Additional String Processing APIs

The purpose of the thread is to determine what APIs (if any) the community needs for string manipulation that are not currently available.

For example, filtering by character set and string padding have been mentioned in the past.


If you have an API idea, some helpful things to include would be:

  • What are you trying to achieve?
  • What do you envision the new API looking like?
  • How would this be achieved today?
4 Likes

In general, I think it will be great if most of NSString's APIs are moved to String. Some of them might not be exactly appropriate for String. For example, APIs for working with paths in NSString are probably more appropriate if they are reproduced in URL.

6 Likes

Two major issues come to mind:

  • In-place substitution only exists on NSMutableString (NSMS.replaceOccurences(of: String, with: String, options: NSString.CompareOptions, range: NSRange). If you start with a Swift String, this means bridging to NSMS, performing the replacements, then bridging back. This is a pretty basic feature, and we should do better.

    I understand that there are designs (and prototypes, even) for generic Collection-based pattern matching and substitution. I think we should make it a priority.

  • ASCII string processing. Currently I'm working on parsing data formats that only accept ASCII strings, and the overheads from the unicode model are a significant performance drain. We pay for every call to index(after:), even though we check every character and will ultimately fail if any of them are non-ASCII!

    I would really like a way to query in advance whether a string is ASCII (so we can fail early if it isn't).
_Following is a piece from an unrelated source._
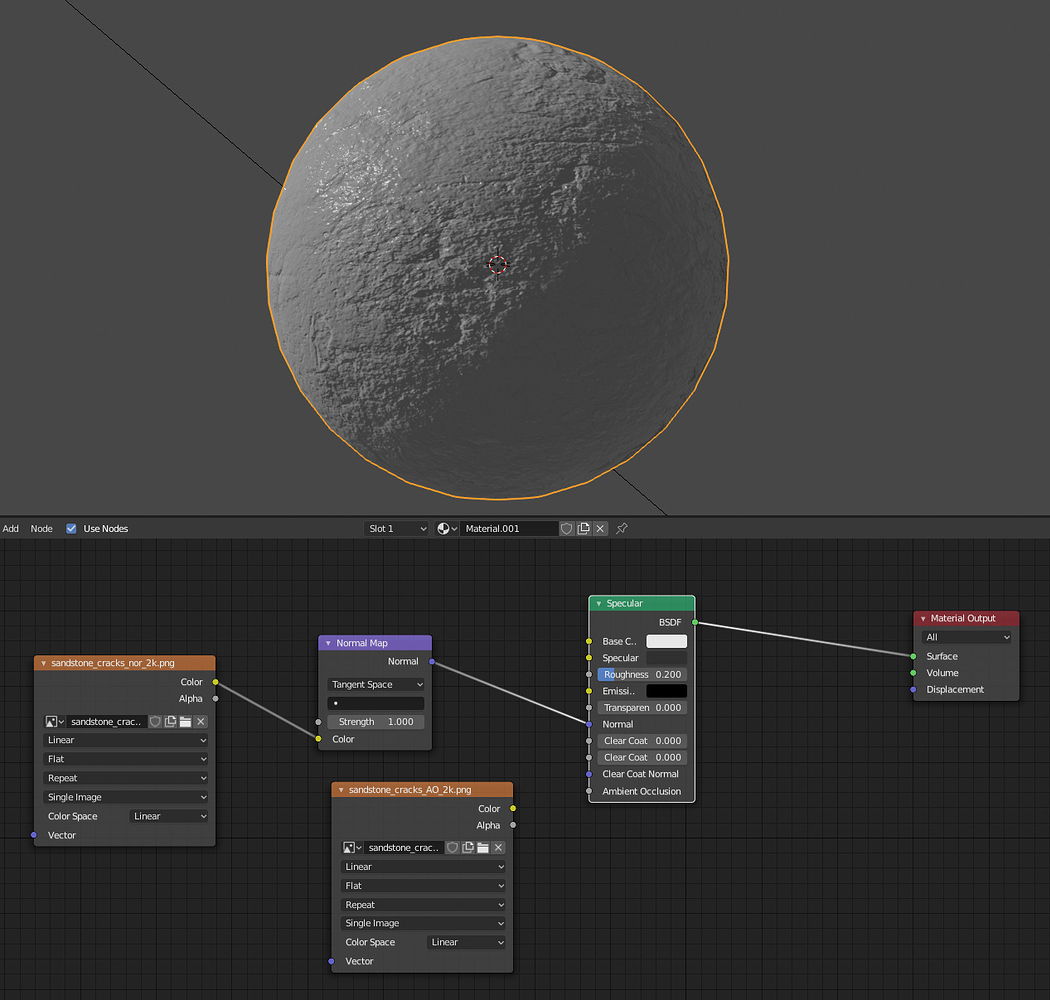Click the pin icon in the shader editor header

(622, 528)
String already sets an internal flag as part of its UTF8 validation, but doesn't expose that information as API. That means we need to check it ourselves, which is an O(n) operation. It seems like it would be simple to expose an isASCII property (similar to isContiguousUTF8) to make this easier.
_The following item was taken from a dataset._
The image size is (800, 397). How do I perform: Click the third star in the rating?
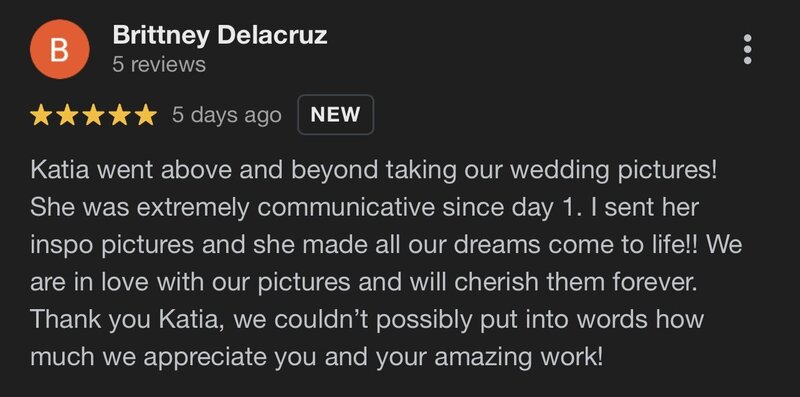(x=93, y=115)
    I've been thinking about making my own ASCIIString type to eliminate the indexing overheads. Ideally, this would work like String's existing views (.utf8/.utf16/etc), but I don't believe String provides convenient APIs to work at that level (the best I can think of is using String.utf8.withUnsafeBufferPointer { ... } to access the storage without unicode getting in the way, but then my .ascii view is bound to that scope). I also don't believe it's possible to support efficient mutations with a wrapper view, whether using the buffer-pointer or some stdlib-provided view (see the recent discussion about slices).

    So yeah, better support for ASCII strings is something that I'd appreciate.

5 Likes

I've been missing things around symmetry and complementing existing APIs. For example, we have ways to check if a String begins or ends with another String (hasPrefix(_:) and hasSuffix(_:)), but we don't have an easy way to remove them if they're present, such as:

mutating func removePrefix(_ prefix: String)
func removingPrefix(_ prefix: String) -> String

mutating func removeSuffix(_ suffix: String)
func removingSuffix(_ suffix: String) -> String

Sometimes I'll need to capitalize the first letter of a string, but not capitalize every word (like capitalized(with:) does):

func capitalizingFirstLetter(with locale: Locale? = nil) -> String
12 Likes

One function I noticed as missing is a Unicode-correct casefolded implementation.
This is different from lowercased as some characters go to their uppercase forms.

Also, a stdlib case-ignoring string wrapper/view would probably be more Unicode-correct than whatever most can come up with.

1 Like

Want to +1 these prefix and suffix methods. Had a use case for them recently. Would be nice to see them as part of the standard library.

2 Likes

Hmm, it seems that most substitution (including StringProtocol.replacingOccurrences(of:with:options:range:)) is part of Foundation and not the standard library (Probably due to String.CompareOptions being a type alias of NSString.CompareOptions).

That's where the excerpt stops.